RINCÓN POR RINCÓN:  LEÓN
La catedrál y al fondo montes nevados

15 oct. 2018

FIN DE TEMPORADA

Su nombre era Juventino, pero todo el mundo le llamaba Juven lo mismo que a su abuelo que en paz descanse. Dicen que era un hombre muy reservado, de tez muy morena, que las palabras que salían de su boca, eran las justas, ni una de más, pero tampoco de menos; ancho de hombros, estatura media tirando a alta; no alcnzaba el perfil de enjuto, pero a pesar de tener músculos fuertes y resistentes, daba una falsa impresión de delgadez; el poco pelo que se adivinaba ya algo cano y hablan de una cadencia de voz pausada como de estar cansado.

Vestía un pantalón ajustado que no le llegaba ni a la rodilla, junto a una camiseta también muy ajustada con grandes bolsones sobre los riñones, unos zapatos negros, calcetines blancos además de un casco con secciones abiertas para el aire y montaba una bicicleta de carrera de esas que ahora llaman de carretera.

Justo en el momento que trato de describir, sudaba a mares, a pesar de tener el cuello hundido, tenía una mirada ausente de rumbo, como si estuviera desorientado y se le oía respirar con cierta dificultad. Acababa de subir un gran puerto y los grandes desniveles junto a la larga distancia acumulada en el llano, seguramente, le habían generado una gran fatiga. Tengo la visión fugaz de una caída a cámara lenta, pero en realidad, se desplomó en un instante sobre su bicicleta, perdiendo el conocimiento en la caída o tal vez fuera la pérdida de consciencia lo que la provocó.
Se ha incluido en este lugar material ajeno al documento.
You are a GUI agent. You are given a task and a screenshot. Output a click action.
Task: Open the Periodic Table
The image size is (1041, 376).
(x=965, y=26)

Alguien me susurró al oído “este tío está muerto”, pero agoreros les hay en todas partes.

Por más que la gente agolpada a su alrededor tratase de recuperarle, no daba signos de ello, de modo que alguien llamó al ciento doce, aunque al final quién apareció fue un helicóptero de la Guardia Civil que se lo llevó al instante.
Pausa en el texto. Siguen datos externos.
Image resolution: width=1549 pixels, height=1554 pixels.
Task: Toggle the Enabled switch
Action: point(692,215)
No se si fue al día siguiente o al siguiente, cuando tomando un café en el barrio leí la noticia en el diario local; el titular hablaba del desvanecimiento de un conocido deportista (J.G.F) a causa de un golpe de calor y de su inmediato fallecimiento; me puse triste con la lectura, porque aquél hombre tenía cara de buena persona, y siempre pienso en la cantidad de cabrones que andan jodiendo la vida al personal por ahí tan panchos.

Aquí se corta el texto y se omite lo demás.